▸ WORK REQUEST: Look through the material below and copy exactly the lines from the line with "FAQs (900, 1470)" to the line with "Renovation (536, 1598)", those two lines included.

=== Begin Enclosure ===

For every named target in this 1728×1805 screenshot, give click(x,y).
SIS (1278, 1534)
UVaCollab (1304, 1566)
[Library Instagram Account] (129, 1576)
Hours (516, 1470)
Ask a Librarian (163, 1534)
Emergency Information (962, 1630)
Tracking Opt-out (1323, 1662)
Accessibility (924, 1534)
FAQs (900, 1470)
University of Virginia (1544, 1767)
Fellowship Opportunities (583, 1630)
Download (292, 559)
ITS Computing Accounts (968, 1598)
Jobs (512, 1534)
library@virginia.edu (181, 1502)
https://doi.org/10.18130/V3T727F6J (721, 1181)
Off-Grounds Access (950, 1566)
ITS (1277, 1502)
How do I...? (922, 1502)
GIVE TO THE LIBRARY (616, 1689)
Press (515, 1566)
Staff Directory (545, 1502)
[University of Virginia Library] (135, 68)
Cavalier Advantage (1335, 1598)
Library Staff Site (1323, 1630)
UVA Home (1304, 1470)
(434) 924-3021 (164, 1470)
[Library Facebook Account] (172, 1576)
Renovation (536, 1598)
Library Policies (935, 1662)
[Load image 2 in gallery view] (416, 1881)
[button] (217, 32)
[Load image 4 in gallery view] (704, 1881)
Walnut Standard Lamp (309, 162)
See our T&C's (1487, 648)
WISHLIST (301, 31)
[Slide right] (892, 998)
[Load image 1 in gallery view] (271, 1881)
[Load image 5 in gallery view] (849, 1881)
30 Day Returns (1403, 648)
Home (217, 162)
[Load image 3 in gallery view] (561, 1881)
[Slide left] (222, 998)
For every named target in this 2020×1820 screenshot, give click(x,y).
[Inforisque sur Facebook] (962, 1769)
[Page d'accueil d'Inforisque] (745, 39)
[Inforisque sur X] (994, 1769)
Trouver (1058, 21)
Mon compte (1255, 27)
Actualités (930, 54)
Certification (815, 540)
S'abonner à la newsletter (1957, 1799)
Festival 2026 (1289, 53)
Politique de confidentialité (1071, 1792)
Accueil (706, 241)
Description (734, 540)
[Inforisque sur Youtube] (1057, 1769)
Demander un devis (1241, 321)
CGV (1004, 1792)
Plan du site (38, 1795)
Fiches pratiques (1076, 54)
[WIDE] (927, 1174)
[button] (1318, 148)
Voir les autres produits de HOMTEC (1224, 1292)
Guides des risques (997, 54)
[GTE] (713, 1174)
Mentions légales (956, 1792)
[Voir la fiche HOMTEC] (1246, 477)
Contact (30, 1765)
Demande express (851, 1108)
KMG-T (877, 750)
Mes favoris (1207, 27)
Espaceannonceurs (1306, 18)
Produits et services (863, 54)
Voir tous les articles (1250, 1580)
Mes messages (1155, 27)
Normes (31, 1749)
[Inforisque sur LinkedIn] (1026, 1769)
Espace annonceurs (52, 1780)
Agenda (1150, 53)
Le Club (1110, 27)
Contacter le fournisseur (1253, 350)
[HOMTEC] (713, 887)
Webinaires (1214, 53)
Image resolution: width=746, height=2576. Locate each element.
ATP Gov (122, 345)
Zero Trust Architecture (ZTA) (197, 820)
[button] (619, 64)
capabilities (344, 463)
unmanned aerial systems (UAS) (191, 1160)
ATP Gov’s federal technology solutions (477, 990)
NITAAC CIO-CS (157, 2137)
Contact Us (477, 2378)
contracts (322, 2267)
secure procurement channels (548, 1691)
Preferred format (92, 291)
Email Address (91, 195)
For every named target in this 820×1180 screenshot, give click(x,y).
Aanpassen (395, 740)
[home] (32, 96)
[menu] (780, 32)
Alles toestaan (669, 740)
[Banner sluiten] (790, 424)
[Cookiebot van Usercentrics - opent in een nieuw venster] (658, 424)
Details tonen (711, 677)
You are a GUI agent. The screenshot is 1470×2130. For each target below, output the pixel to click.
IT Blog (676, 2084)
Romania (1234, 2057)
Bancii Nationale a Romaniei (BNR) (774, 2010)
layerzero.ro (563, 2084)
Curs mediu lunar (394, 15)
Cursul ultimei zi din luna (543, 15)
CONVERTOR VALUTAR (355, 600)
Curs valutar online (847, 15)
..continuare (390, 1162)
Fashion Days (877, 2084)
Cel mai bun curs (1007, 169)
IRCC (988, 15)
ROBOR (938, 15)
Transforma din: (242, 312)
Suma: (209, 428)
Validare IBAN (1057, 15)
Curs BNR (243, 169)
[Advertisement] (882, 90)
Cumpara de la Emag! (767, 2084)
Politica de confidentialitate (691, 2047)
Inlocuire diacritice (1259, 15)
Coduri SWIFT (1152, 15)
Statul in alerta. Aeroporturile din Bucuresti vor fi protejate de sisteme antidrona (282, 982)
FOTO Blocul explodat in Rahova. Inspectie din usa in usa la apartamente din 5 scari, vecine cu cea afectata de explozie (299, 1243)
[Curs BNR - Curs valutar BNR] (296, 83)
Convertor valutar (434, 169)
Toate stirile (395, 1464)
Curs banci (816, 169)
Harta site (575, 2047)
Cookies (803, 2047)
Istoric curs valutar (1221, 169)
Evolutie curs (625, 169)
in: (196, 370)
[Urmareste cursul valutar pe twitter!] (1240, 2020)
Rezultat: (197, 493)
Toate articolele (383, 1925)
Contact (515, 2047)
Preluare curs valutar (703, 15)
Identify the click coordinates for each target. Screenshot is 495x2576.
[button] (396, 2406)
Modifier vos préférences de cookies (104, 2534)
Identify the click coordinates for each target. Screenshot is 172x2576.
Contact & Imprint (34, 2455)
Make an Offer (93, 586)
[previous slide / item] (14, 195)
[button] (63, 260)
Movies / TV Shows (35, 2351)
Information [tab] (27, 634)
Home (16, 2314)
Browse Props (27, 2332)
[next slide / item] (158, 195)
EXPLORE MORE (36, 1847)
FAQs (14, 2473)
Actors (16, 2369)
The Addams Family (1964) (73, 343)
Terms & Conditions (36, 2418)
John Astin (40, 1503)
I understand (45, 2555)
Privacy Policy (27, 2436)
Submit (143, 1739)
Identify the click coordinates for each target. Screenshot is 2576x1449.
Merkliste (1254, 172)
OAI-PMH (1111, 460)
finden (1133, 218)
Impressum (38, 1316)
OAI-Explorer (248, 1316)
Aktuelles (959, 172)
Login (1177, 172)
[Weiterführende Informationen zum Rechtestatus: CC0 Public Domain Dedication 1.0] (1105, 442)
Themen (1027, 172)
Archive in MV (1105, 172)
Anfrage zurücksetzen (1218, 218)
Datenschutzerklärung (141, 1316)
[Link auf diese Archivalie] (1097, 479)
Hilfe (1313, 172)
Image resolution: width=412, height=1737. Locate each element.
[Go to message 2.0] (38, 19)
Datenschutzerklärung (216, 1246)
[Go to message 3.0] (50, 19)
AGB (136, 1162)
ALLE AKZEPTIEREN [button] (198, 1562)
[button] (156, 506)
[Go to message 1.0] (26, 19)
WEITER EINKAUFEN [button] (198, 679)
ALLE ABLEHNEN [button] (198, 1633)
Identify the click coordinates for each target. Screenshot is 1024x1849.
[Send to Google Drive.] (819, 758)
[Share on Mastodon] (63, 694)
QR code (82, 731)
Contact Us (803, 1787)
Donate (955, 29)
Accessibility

=== End Enclosure ===

▸ RESPONSE TO THIS EXERCISE:
FAQs (900, 1470)
University of Virginia (1544, 1767)
Fellowship Opportunities (583, 1630)
Download (292, 559)
ITS Computing Accounts (968, 1598)
Jobs (512, 1534)
library@virginia.edu (181, 1502)
https://doi.org/10.18130/V3T727F6J (721, 1181)
Off-Grounds Access (950, 1566)
ITS (1277, 1502)
How do I...? (922, 1502)
GIVE TO THE LIBRARY (616, 1689)
Press (515, 1566)
Staff Directory (545, 1502)
[University of Virginia Library] (135, 68)
Cavalier Advantage (1335, 1598)
Library Staff Site (1323, 1630)
UVA Home (1304, 1470)
(434) 924-3021 (164, 1470)
[Library Facebook Account] (172, 1576)
Renovation (536, 1598)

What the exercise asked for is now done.